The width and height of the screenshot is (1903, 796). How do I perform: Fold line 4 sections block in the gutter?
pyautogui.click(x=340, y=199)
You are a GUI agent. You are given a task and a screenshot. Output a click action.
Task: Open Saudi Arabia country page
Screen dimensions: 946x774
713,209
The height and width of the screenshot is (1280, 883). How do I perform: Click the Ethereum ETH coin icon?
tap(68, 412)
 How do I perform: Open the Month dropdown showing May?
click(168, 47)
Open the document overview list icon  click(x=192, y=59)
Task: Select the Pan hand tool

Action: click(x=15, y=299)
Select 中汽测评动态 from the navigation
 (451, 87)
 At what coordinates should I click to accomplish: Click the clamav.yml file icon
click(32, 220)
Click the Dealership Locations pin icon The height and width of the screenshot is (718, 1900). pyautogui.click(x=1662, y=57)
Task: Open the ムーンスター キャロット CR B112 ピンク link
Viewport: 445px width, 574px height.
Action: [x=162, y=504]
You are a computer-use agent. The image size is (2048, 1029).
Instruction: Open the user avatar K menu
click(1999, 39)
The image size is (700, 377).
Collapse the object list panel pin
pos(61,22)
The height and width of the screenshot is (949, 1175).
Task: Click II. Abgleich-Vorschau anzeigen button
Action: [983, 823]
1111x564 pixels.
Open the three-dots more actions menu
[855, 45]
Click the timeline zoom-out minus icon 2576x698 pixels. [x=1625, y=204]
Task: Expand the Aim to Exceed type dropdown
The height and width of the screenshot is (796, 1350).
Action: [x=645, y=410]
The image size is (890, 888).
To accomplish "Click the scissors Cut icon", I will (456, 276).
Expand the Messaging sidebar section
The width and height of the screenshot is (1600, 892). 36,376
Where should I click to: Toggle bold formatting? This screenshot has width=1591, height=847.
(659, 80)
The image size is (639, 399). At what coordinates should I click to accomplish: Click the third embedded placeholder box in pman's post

> [WORK TO BE COMPLETED]: Return all lines from the data that include the string "image".

> [PROBLEM SOLUTION]:
You are a computer-use agent. The image size is (2048, 1029).
The image size is (700, 377).
The image size is (890, 888).
The image size is (639, 399). At what coordinates should I click to accomplish: Click the third embedded placeholder box in pman's post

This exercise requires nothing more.